- [Görev 1]: Ölüm üzerine yazılmış metinden "Bilincinde olanın maksuduna" ifadesinden "mutlu… Ama maalesef..." ifadesine kadar olan kısmı hiç değiştirmeden yazın.

Bilincinde olanın maksuduna erme bayramı olan ölüm, yolu hakikat olan için hasat mevsimidir. Yani, Hz. Mevlana gibi şeb-i aruzudur. Bir bitiş olmadığının idrak ve inancında olan imanlı gönüller açısından ise bu bitiş, firkat ve çilenin son bulduğu bir dem olması hasebiyle arzulanan bir başlangıçtır adeta... Nîmet-i İlahidir. Hakka, hakkı verilmiş bir yaşantının nihayetinin adıdır. Korkarız ölümden cennete gitmeyi arzulasak da… Korkumuz “Hakka döndüğümde azığım nedir?” kaygısındansa, ne mutlu… Ama maalesef...

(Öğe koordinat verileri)
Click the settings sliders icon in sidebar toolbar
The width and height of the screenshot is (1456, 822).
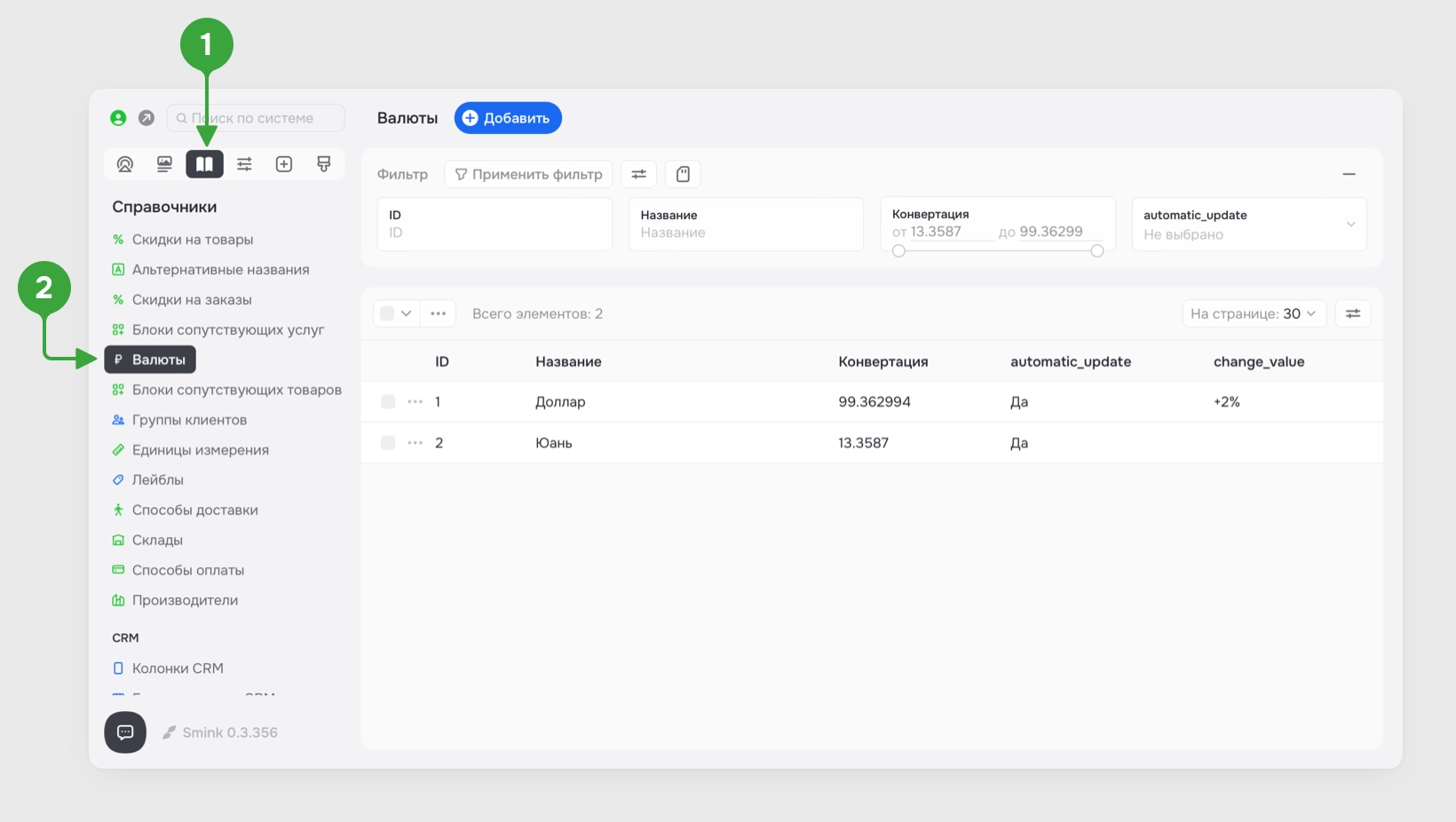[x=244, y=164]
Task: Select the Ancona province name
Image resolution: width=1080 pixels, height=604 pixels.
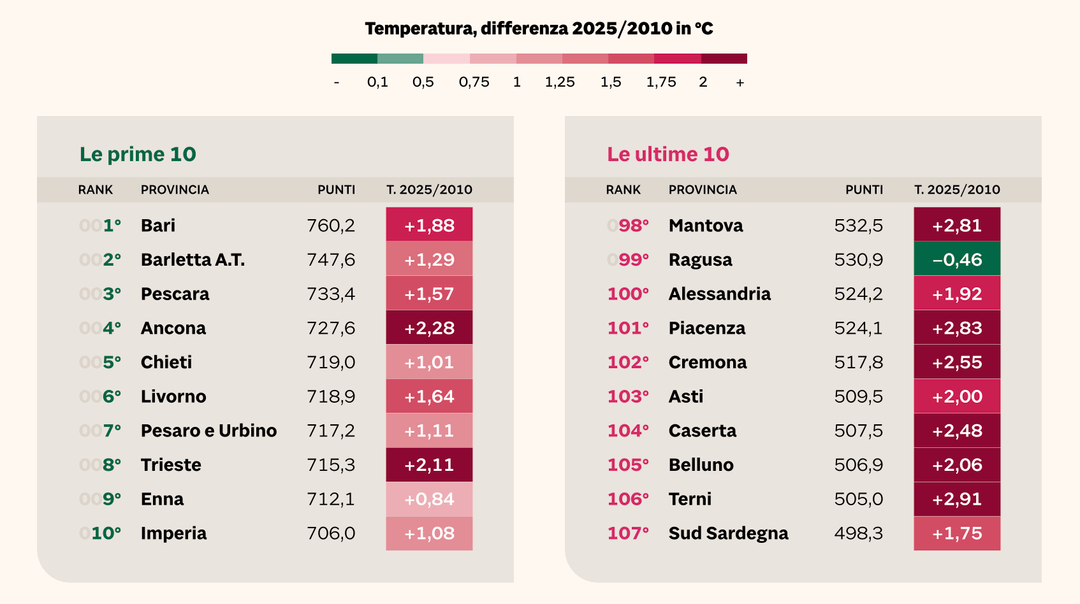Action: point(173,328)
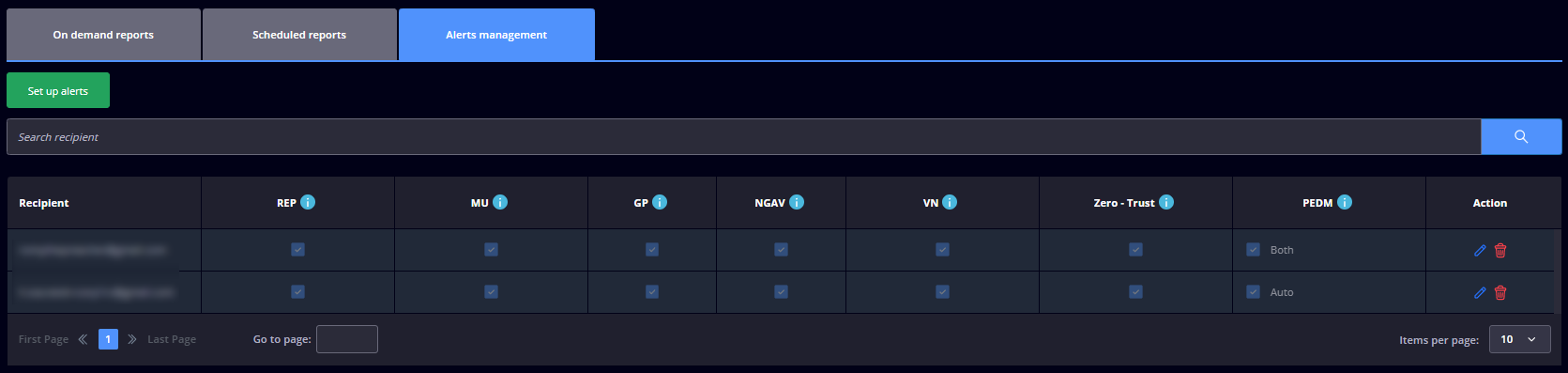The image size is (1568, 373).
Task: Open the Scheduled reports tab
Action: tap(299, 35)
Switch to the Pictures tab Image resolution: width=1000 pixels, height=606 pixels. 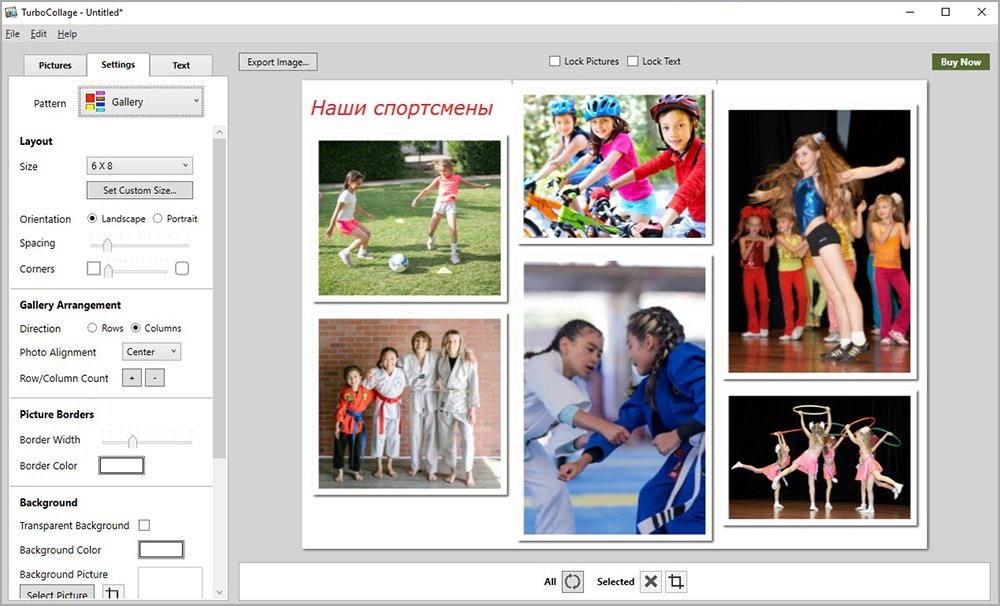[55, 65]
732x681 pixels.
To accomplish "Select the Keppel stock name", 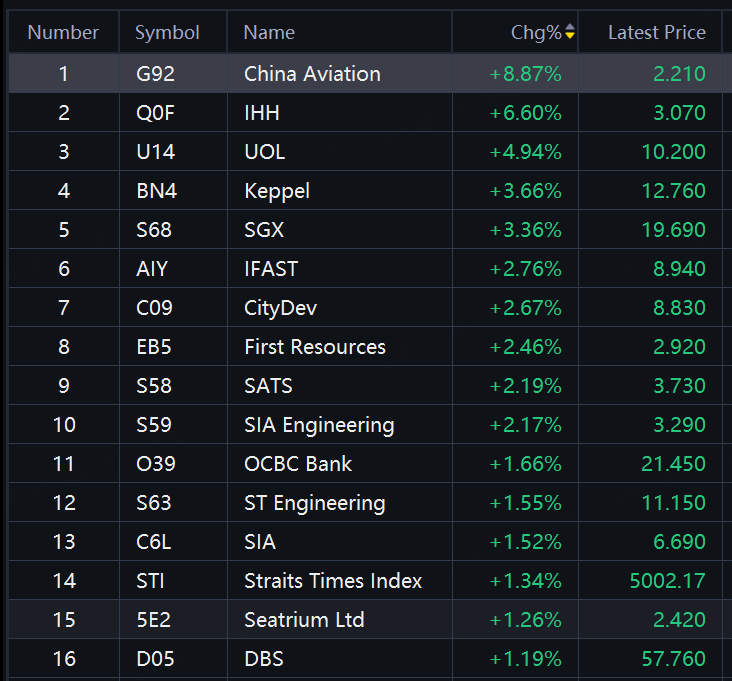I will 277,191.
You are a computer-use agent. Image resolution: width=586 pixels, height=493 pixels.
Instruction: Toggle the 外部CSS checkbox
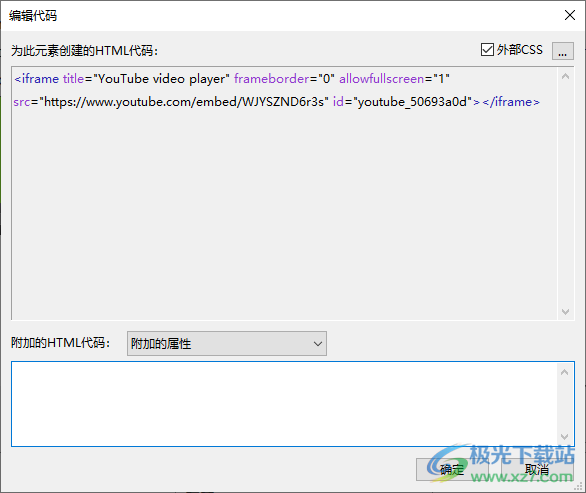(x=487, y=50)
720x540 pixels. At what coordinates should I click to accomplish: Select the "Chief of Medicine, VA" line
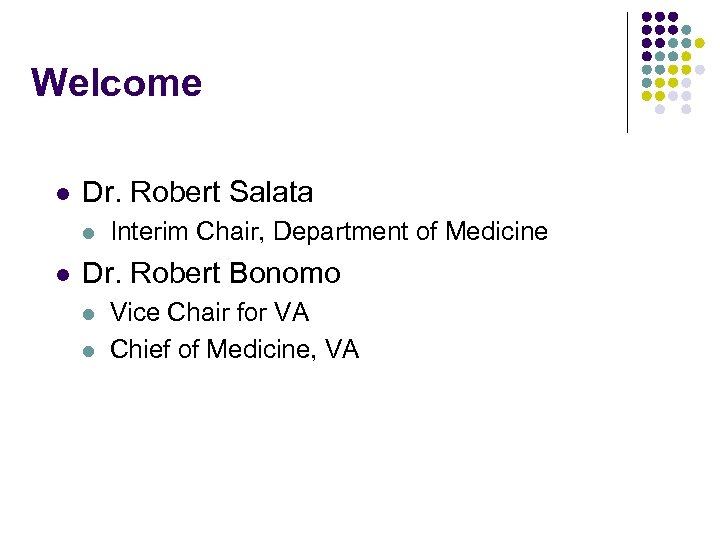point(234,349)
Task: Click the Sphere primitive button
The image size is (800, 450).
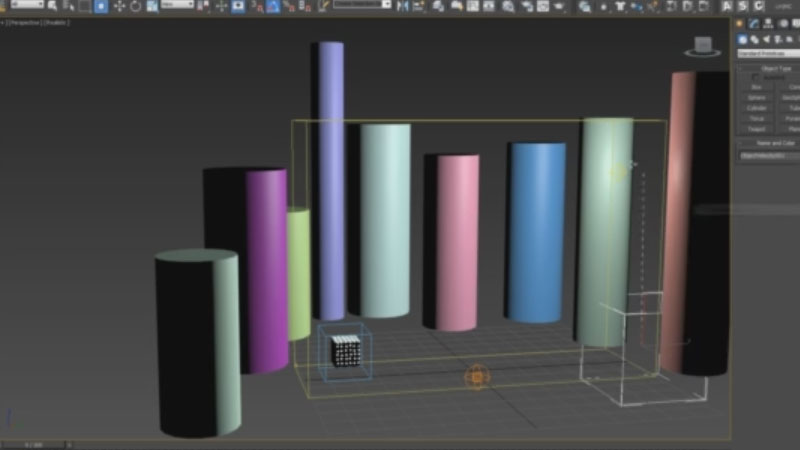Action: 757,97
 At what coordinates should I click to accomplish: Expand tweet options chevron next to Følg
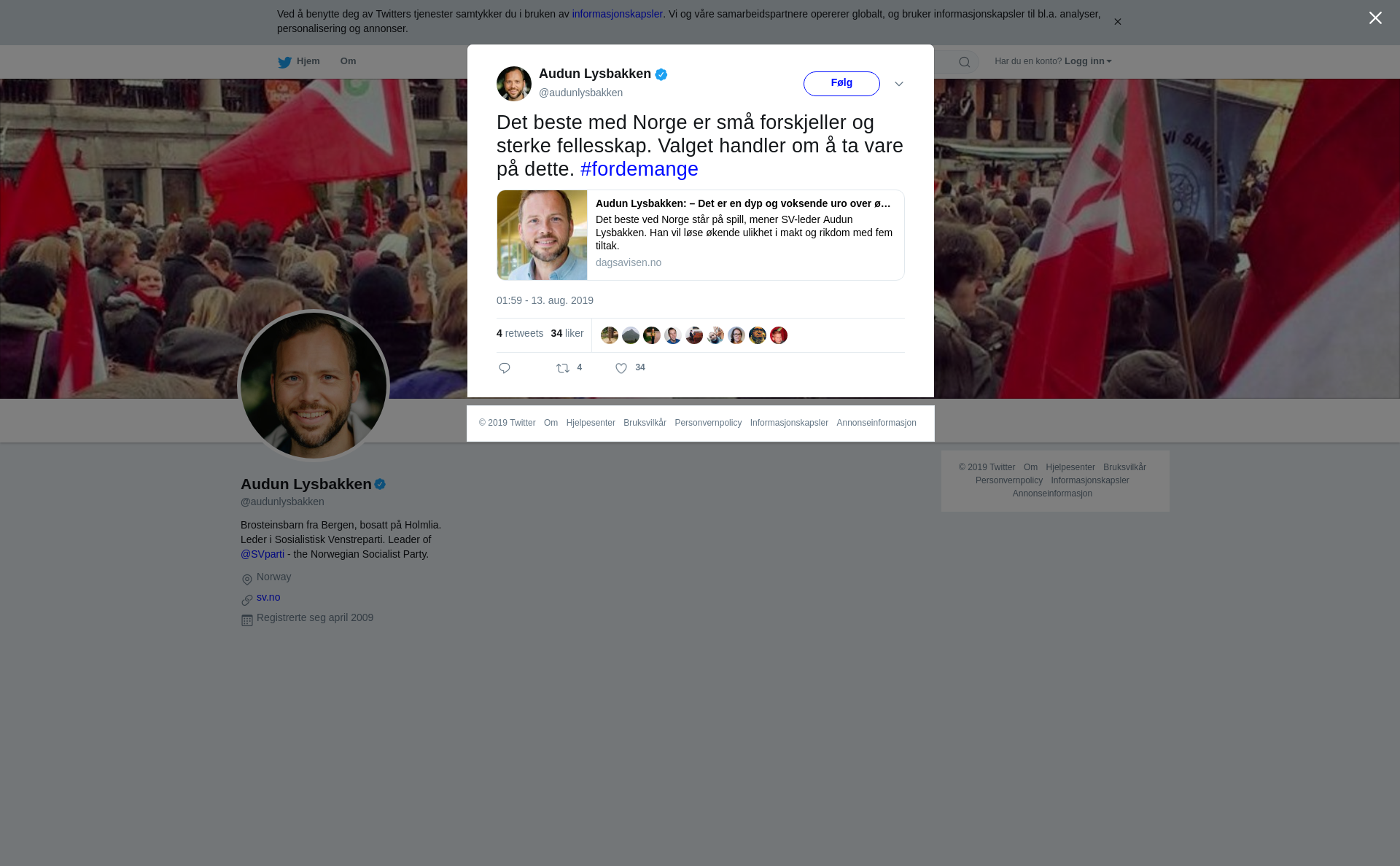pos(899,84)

- [Görev 2]: Kayıtlarda "720x540 pixels. At" ifadesinin geçtiği satırdan kayıtların sonuna kadar, iki uç da dahil olmak üzere bütün satırları istekleriyle birlikte yeniden verin. Yanıtlardaki koordinatları 2,5 ile çarpıp tam sayıya yuvarlayın (yarımlar yukarı), resimleri yanıta koymayın ve yalnızca bu satırları yazın.

- [Görev çözümü 1]:
Bilincinde olanın maksuduna erme bayramı olan ölüm, yolu hakikat olan için hasat mevsimidir. Yani, Hz. Mevlana gibi şeb-i aruzudur. Bir bitiş olmadığının idrak ve inancında olan imanlı gönüller açısından ise bu bitiş, firkat ve çilenin son bulduğu bir dem olması hasebiyle arzulanan bir başlangıçtır adeta... Nîmet-i İlahidir. Hakka, hakkı verilmiş bir yaşantının nihayetinin adıdır. Korkarız ölümden cennete gitmeyi arzulasak da… Korkumuz “Hakka döndüğümde azığım nedir?” kaygısındansa, ne mutlu… Ama maalesef...

- [Görev çözümü 2]:
720x540 pixels. At what coordinates should I click to accomplish: Select the "Chief of Medicine, VA" line
point(585,873)
Task: Click the Sphere primitive button
The image size is (800, 450).
Action: 1893,243
 At what coordinates should I click to accomplish: Expand tweet options chevron next to Følg
pos(2248,210)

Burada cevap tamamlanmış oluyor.